Collected data

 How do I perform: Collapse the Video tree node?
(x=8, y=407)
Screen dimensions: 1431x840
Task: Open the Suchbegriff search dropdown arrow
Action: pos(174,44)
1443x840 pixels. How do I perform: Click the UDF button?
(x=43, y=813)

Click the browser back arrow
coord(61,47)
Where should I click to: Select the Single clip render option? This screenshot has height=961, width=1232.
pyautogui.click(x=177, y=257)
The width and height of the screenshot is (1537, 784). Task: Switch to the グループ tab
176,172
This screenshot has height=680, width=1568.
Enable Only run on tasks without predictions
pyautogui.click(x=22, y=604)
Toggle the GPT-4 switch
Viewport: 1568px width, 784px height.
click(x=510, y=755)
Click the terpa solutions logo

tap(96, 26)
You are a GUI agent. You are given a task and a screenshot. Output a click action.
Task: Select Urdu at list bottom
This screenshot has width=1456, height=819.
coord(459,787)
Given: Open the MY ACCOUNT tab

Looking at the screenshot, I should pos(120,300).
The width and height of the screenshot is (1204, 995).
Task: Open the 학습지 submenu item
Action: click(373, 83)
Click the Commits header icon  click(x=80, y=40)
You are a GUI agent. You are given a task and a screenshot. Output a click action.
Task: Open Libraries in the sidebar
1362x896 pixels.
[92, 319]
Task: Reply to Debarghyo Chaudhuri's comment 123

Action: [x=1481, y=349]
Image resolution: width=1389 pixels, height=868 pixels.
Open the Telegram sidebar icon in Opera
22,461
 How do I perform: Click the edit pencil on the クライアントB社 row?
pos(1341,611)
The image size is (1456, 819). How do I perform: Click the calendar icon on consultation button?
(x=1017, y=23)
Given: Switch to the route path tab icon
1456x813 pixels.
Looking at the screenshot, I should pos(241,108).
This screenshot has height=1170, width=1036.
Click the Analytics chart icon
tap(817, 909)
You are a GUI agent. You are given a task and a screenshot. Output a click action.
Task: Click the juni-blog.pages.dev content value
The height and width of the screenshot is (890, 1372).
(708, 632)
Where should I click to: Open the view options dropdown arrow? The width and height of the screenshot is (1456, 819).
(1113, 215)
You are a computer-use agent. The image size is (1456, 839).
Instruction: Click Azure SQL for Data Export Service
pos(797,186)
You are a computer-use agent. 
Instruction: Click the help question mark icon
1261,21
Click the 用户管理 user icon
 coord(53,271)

* [BRIEF] Output every line from the records, exactly as written.

* [TASK SOLUTION]
 How do I perform: Collapse the Video tree node?
(x=8, y=407)
Screen dimensions: 1431x840
Task: Open the Suchbegriff search dropdown arrow
Action: pos(174,44)
1443x840 pixels. How do I perform: Click the UDF button?
(x=43, y=813)

Click the browser back arrow
coord(61,47)
Where should I click to: Select the Single clip render option? This screenshot has height=961, width=1232.
pyautogui.click(x=177, y=257)
The width and height of the screenshot is (1537, 784). Task: Switch to the グループ tab
176,172
This screenshot has height=680, width=1568.
Enable Only run on tasks without predictions
pyautogui.click(x=22, y=604)
Toggle the GPT-4 switch
Viewport: 1568px width, 784px height.
click(x=510, y=755)
Click the terpa solutions logo

tap(96, 26)
You are a GUI agent. You are given a task and a screenshot. Output a click action.
Task: Select Urdu at list bottom
This screenshot has width=1456, height=819.
coord(459,787)
Given: Open the MY ACCOUNT tab

Looking at the screenshot, I should pos(120,300).
The width and height of the screenshot is (1204, 995).
Task: Open the 학습지 submenu item
Action: click(373, 83)
Click the Commits header icon  click(x=80, y=40)
You are a GUI agent. You are given a task and a screenshot. Output a click action.
Task: Open Libraries in the sidebar
1362x896 pixels.
[92, 319]
Task: Reply to Debarghyo Chaudhuri's comment 123

Action: [x=1481, y=349]
Image resolution: width=1389 pixels, height=868 pixels.
Open the Telegram sidebar icon in Opera
22,461
 How do I perform: Click the edit pencil on the クライアントB社 row?
pos(1341,611)
The image size is (1456, 819). How do I perform: Click the calendar icon on consultation button?
(x=1017, y=23)
Given: Switch to the route path tab icon
1456x813 pixels.
Looking at the screenshot, I should pos(241,108).
This screenshot has height=1170, width=1036.
Click the Analytics chart icon
tap(817, 909)
You are a GUI agent. You are given a task and a screenshot. Output a click action.
Task: Click the juni-blog.pages.dev content value
The height and width of the screenshot is (890, 1372).
(708, 632)
Where should I click to: Open the view options dropdown arrow? The width and height of the screenshot is (1456, 819).
(1113, 215)
You are a computer-use agent. The image size is (1456, 839).
Instruction: Click Azure SQL for Data Export Service
pos(797,186)
You are a computer-use agent. 
Instruction: Click the help question mark icon
1261,21
Click the 用户管理 user icon
 coord(53,271)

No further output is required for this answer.